ATTIVITÀ RICHIESTE →
**a)** Indica gli aspetti dell'Italia che, secondo il testo su Pier Carlo Padoan, egli non ha dimenticato pur vivendo a Parigi.
**b)** Nel testo su Pier Carlo Padoan, quale parola chiave va posta al centro del dibattito di politica economica?
**c)** Prosegui il testo su Pier Carlo Padoan dopo l'ultima frase riportata.

TESTO FORNITO →
****************************************

Vive e lavora a Parigi nel suo ruolo di vice segretario generale e
chief economist dell’Ocse, ma l’Italia non l’ha certo
dimenticata. Il sole, i colori e anche la cucina: “Le ostriche
sono ottime, per carità, ma non hanno bisogno di essere
cucinate!”, scherza Pier Carlo Padoan quando lo
incontriamo a Roma dove è tornato per una breve visita di lavoro.
La prima volta dopo molti mesi. È un uomo globale che ama
l’Italia, ma che è consapevole che nel nostro Paese c’è molto
da fare. Un “molto” che si può riassumere in una sola parola:
innovazione. “C’è un deficit di innovazione, osserva, eppure
l’innovazione è necessaria”.
L’innovazione richiede investimenti. Parola poco di moda,
di questi tempi.
Nel dibattito di politica economica c’è un eccesso di
semplificazione fra chi dice che bisogna continuare a spendere e
chi sostiene che bisogna stringere su tutto. In realtà, la
risposta è molto più complessa. Al centro va posta una parola
chiave: crescita. L’innovazione è lo strumento principe per
favorire dinamiche di crescita, è la strategia fondamentale per
affrontare la nuova fase dell’economia globale. I Paesi avanzati
stanno perdendo la loro dinamica di crescita. È vero in Europa, ma
lo è ancor più in un’Italia che cresce meno della già bassa
media Ue.

****************************************

ELENCO DATI →
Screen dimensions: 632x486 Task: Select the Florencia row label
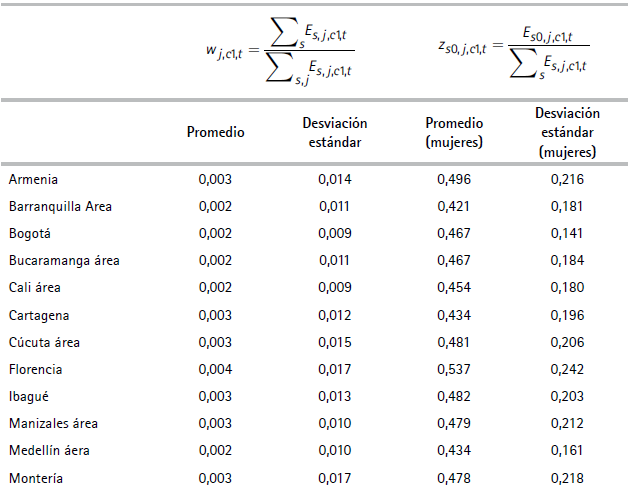click(36, 369)
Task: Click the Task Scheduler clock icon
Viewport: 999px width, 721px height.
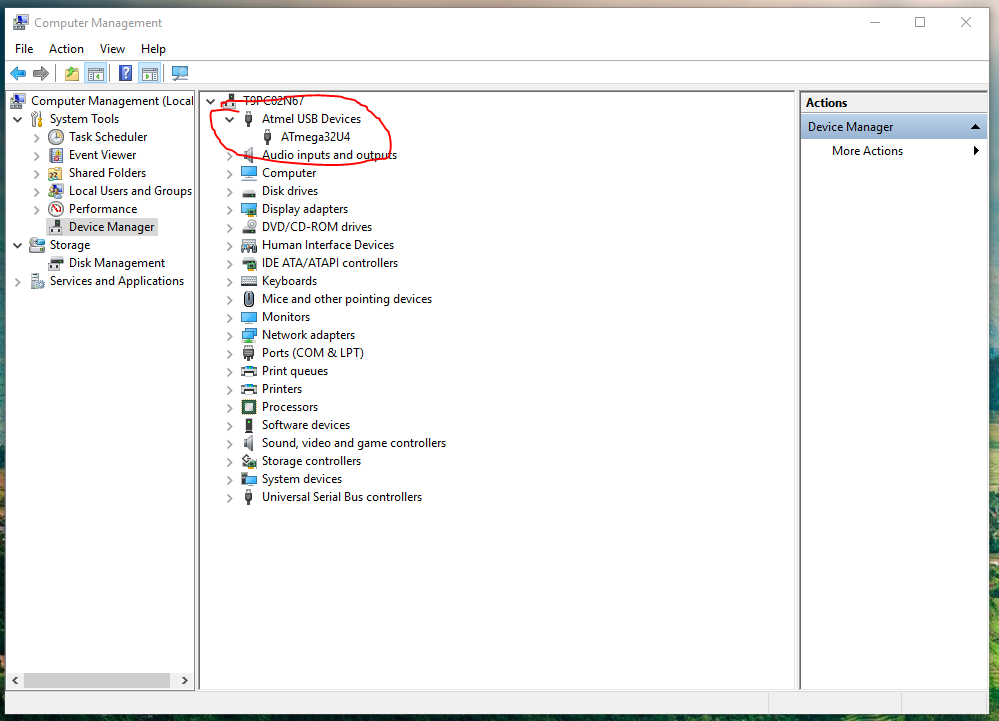Action: point(56,137)
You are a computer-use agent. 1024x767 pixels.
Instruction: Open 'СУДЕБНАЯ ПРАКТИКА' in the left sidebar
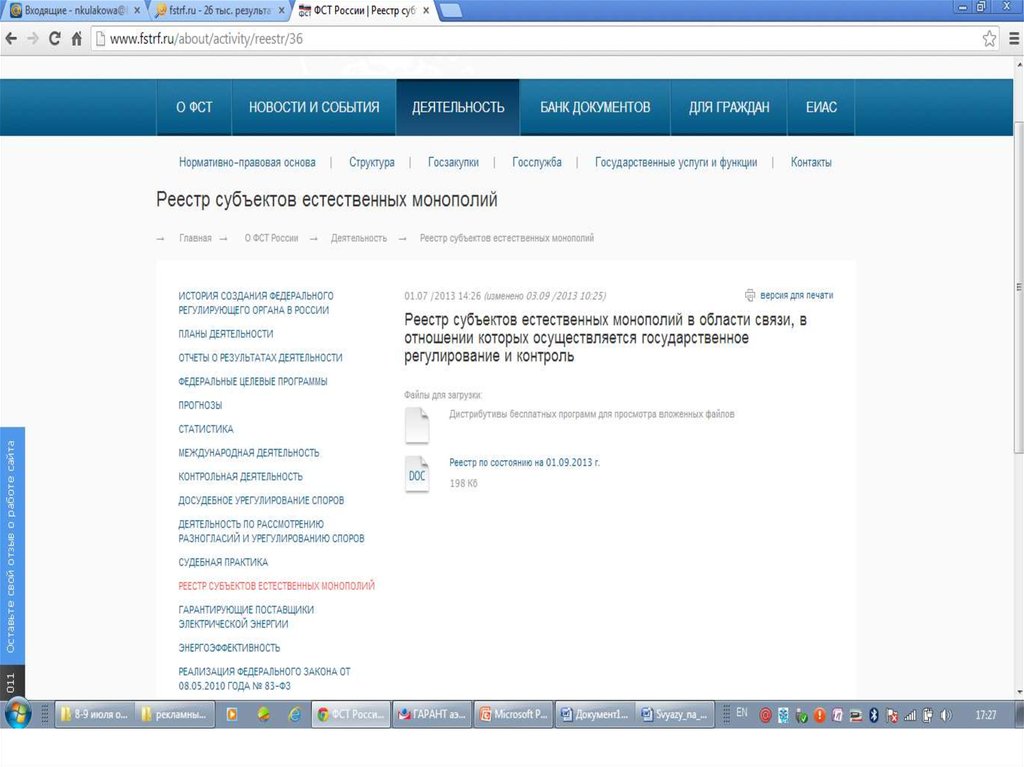pyautogui.click(x=223, y=562)
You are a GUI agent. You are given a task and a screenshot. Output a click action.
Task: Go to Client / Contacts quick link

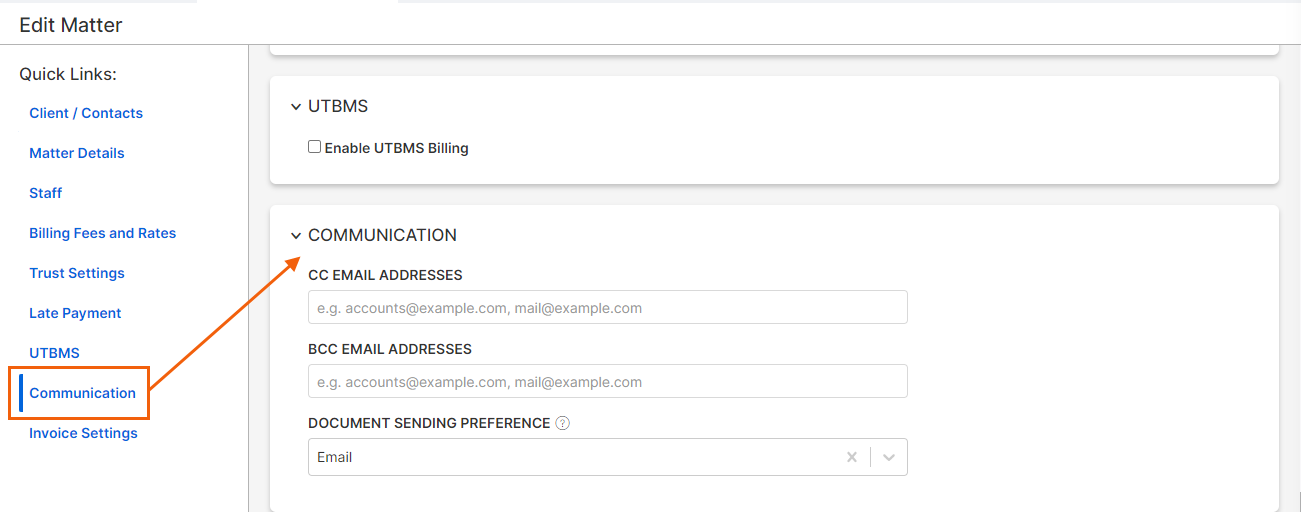[x=86, y=113]
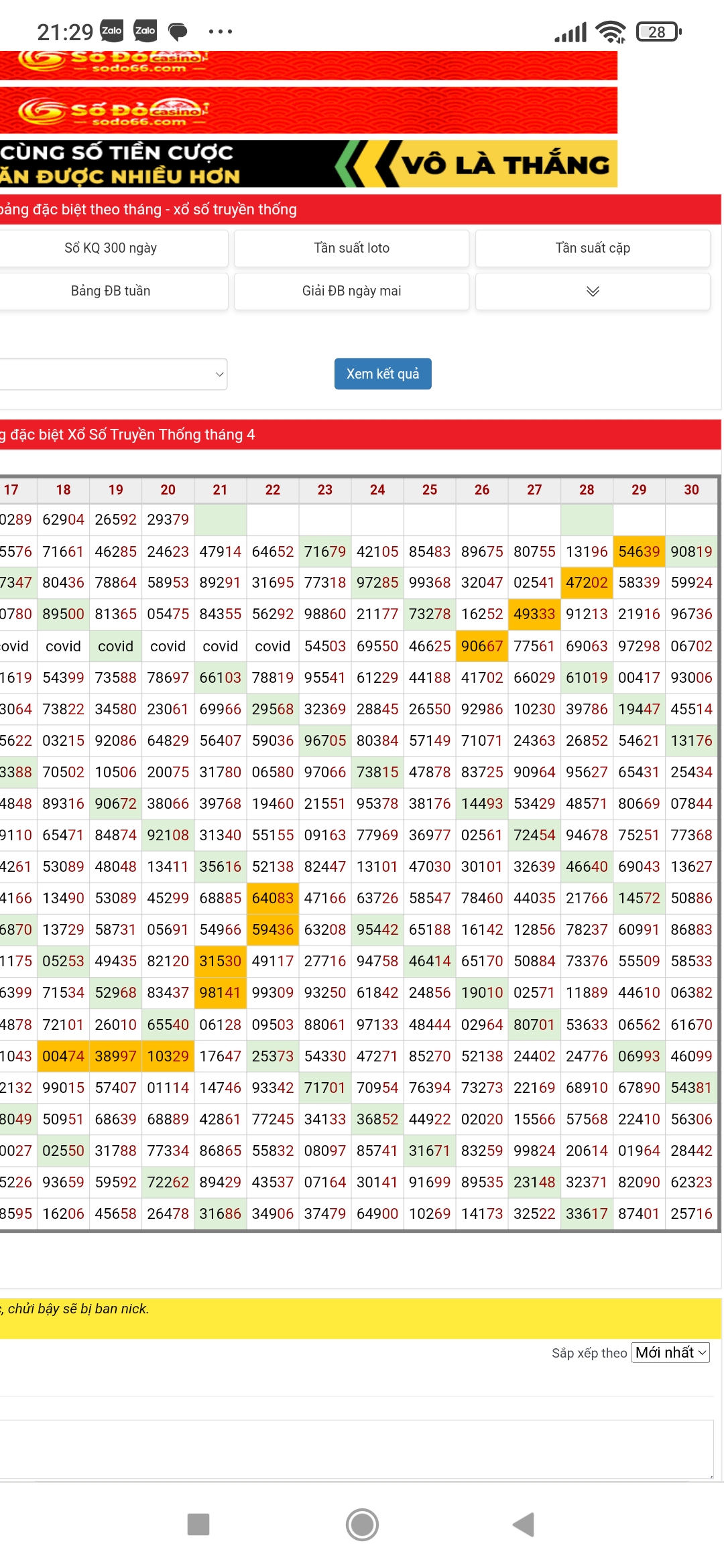The width and height of the screenshot is (724, 1568).
Task: Tap the chat bubble notification icon
Action: [x=178, y=31]
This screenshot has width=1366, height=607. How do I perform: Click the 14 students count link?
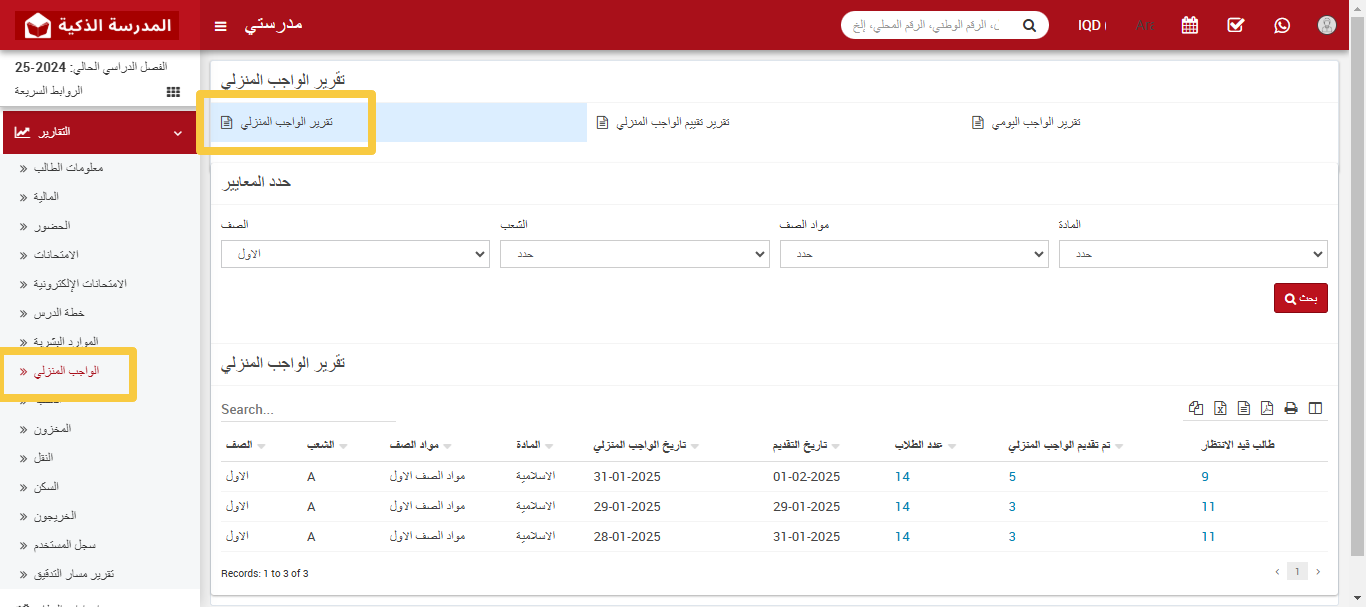902,477
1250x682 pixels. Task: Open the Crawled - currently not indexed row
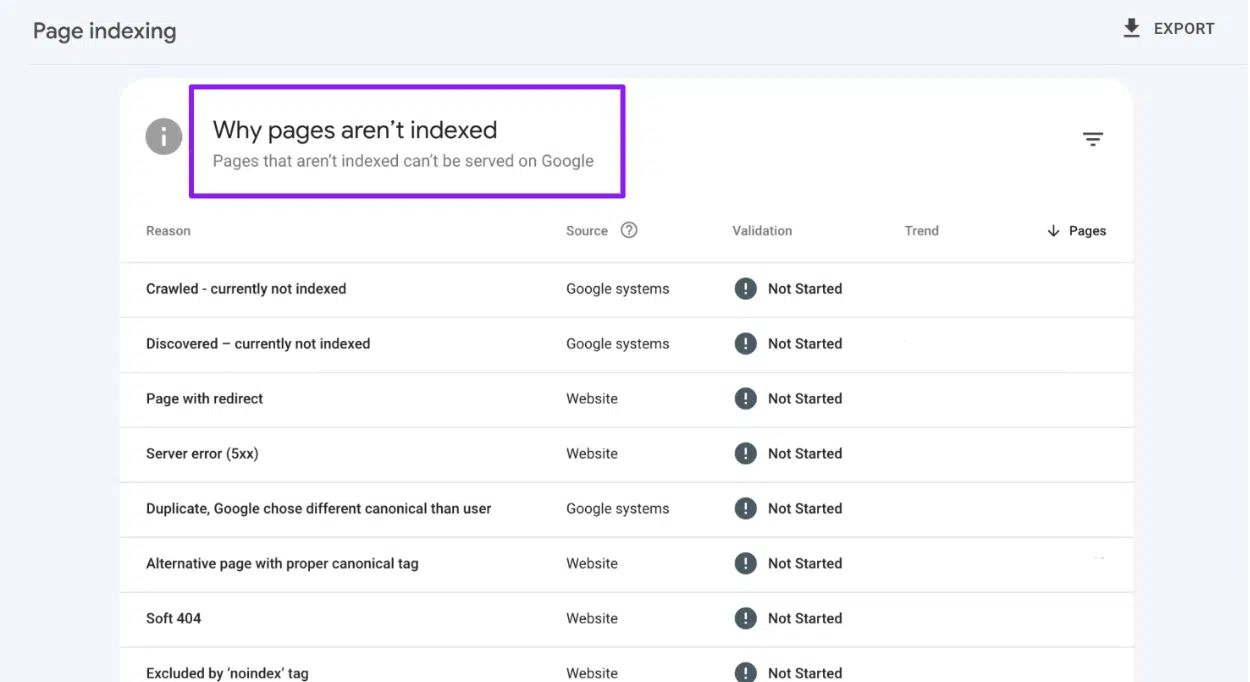(246, 289)
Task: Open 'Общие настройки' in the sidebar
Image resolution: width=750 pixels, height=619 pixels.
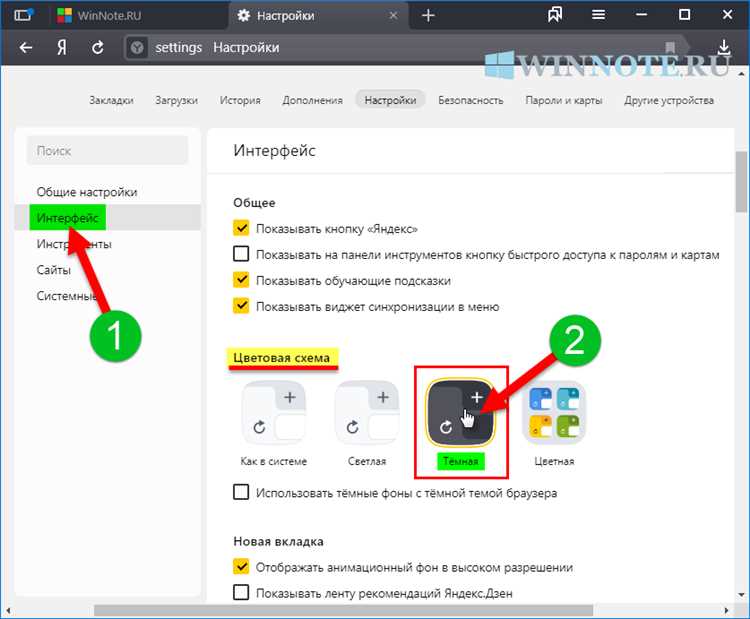Action: coord(87,191)
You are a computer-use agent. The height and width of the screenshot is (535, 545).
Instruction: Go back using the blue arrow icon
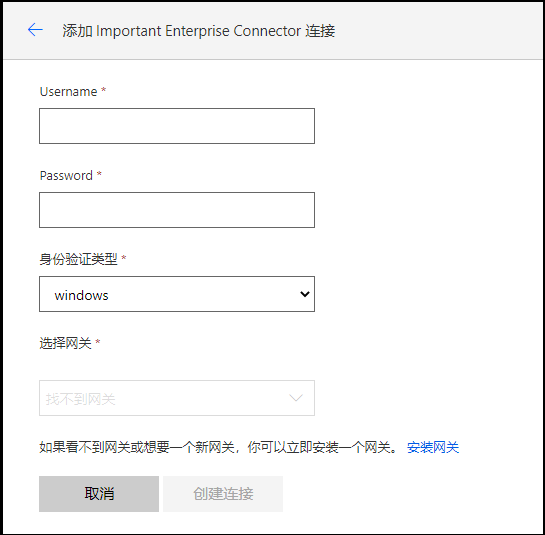pyautogui.click(x=35, y=30)
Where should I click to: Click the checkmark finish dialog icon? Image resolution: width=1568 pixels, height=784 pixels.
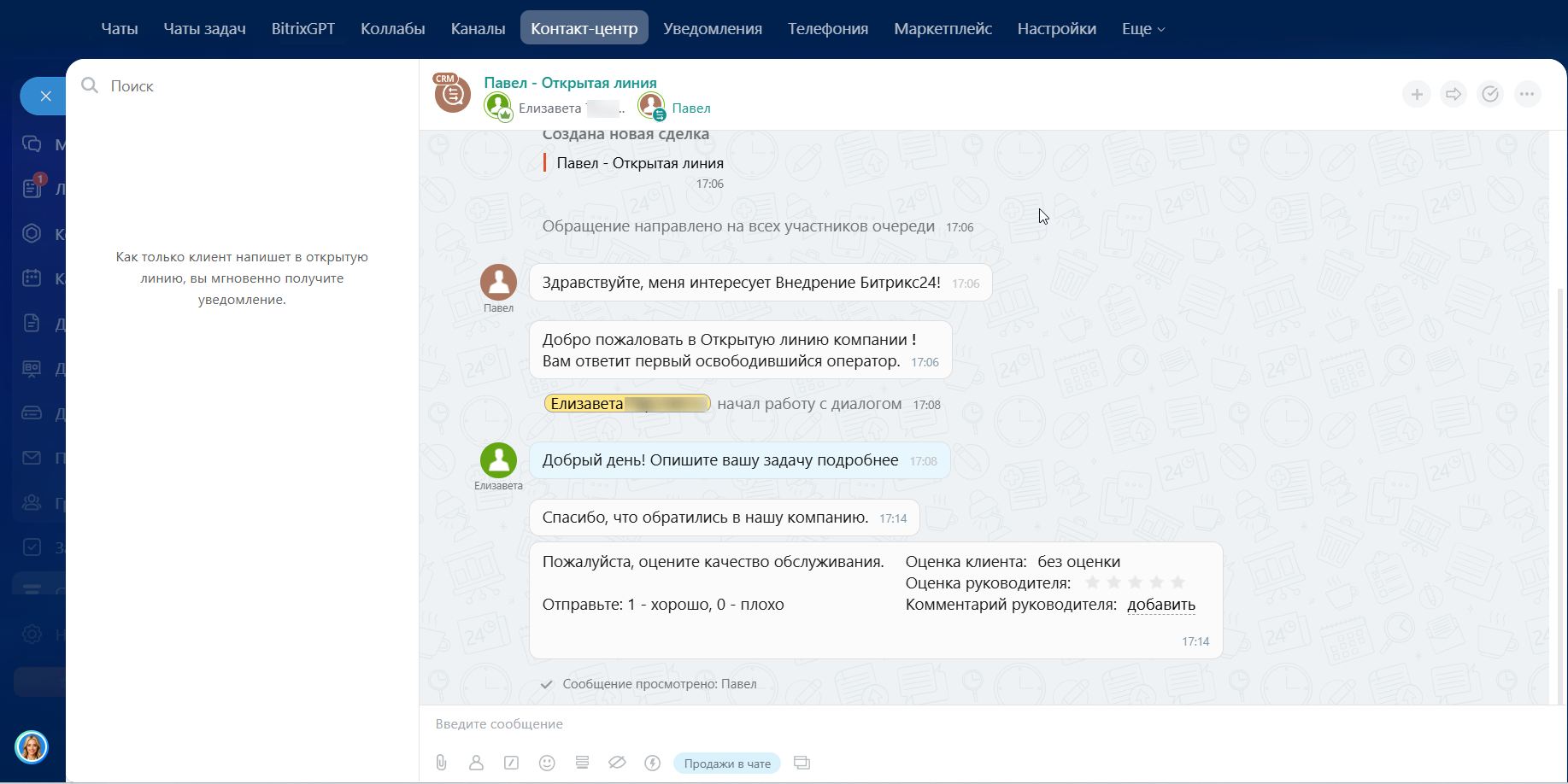1489,94
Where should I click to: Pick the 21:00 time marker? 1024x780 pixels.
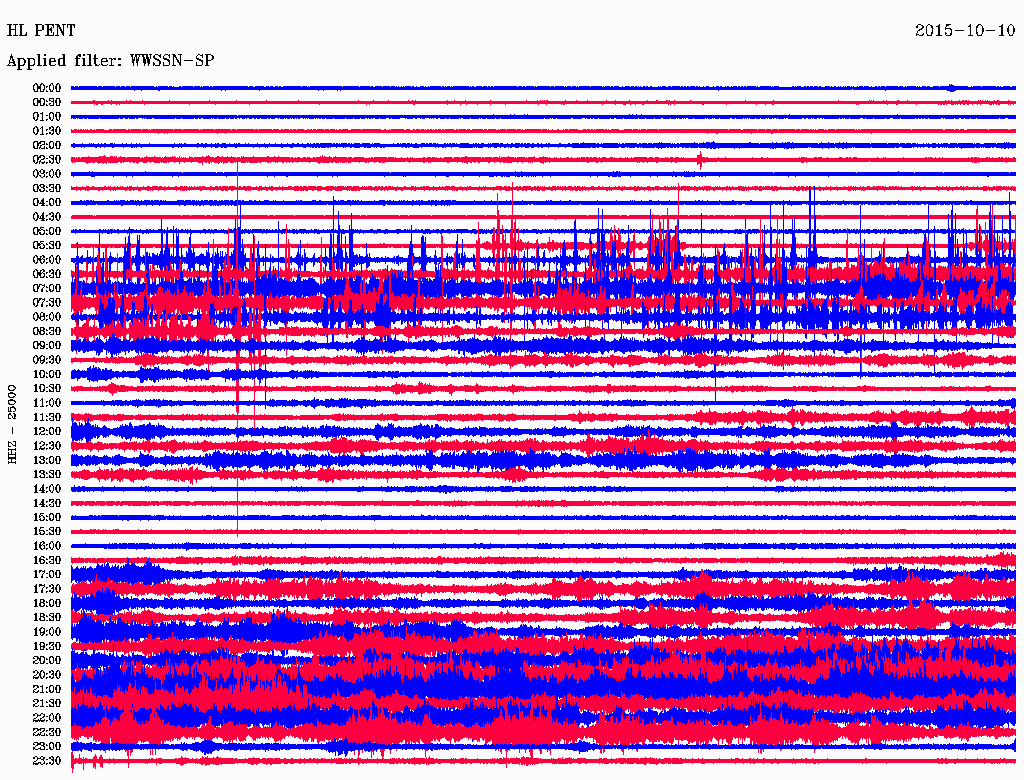coord(47,689)
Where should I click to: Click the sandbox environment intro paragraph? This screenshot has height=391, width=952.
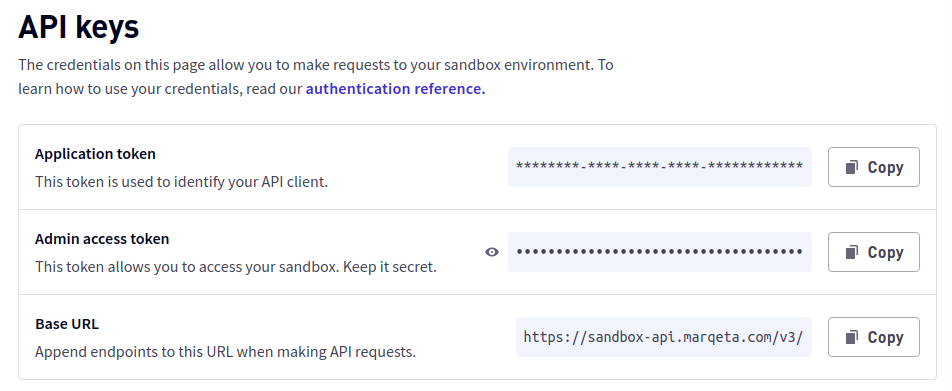316,76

****************************************

RISPOSTE →
**a)** Il sole, i colori, la cucina.

**b)** Crescita.

**c)**
L’attenzione è sul consolidamento fiscale.
Che è necessario, ma da solo non basta. L’Ocse raccomanda di
accompagnarlo con misure strutturali che alimentino la crescita.
Non mi riferisco solo a misure relative al mercato del lavoro o
alla concorrenza, come spesso si pensa, ma anche a politiche di
innovazione a carattere sistemico. È un cambiamento, anche
culturale, di cui abbiamo bisogno. L’Ocse è nota per la sua job
strategy, che negli anni Novanta ha aggregato le politiche per
l’occupazione di natura istituzionale in modo coerente per
massimizzare occupazione e crescita. Con la stessa ambizione, tre
anni fa, prima della crisi, l’Ocse ha messo in campo una
strategia dell’innovazione.
I risultati si vedono poco.
È una strategia più complicata di quella sull’occupazione
perché l’innovazione è un fenomeno multi dimensionale, è il
modo in cui un sistema funziona. La politica per l’innovazione
deve avere una grande articolazione: non esiste un singolo
indicatore di policy che basta a dire che in un Paese si fa o non
si fa innovazione.
Gliene dico uno io, di indicatore. La Cina spende più in
R&D di Usa e Ue insieme.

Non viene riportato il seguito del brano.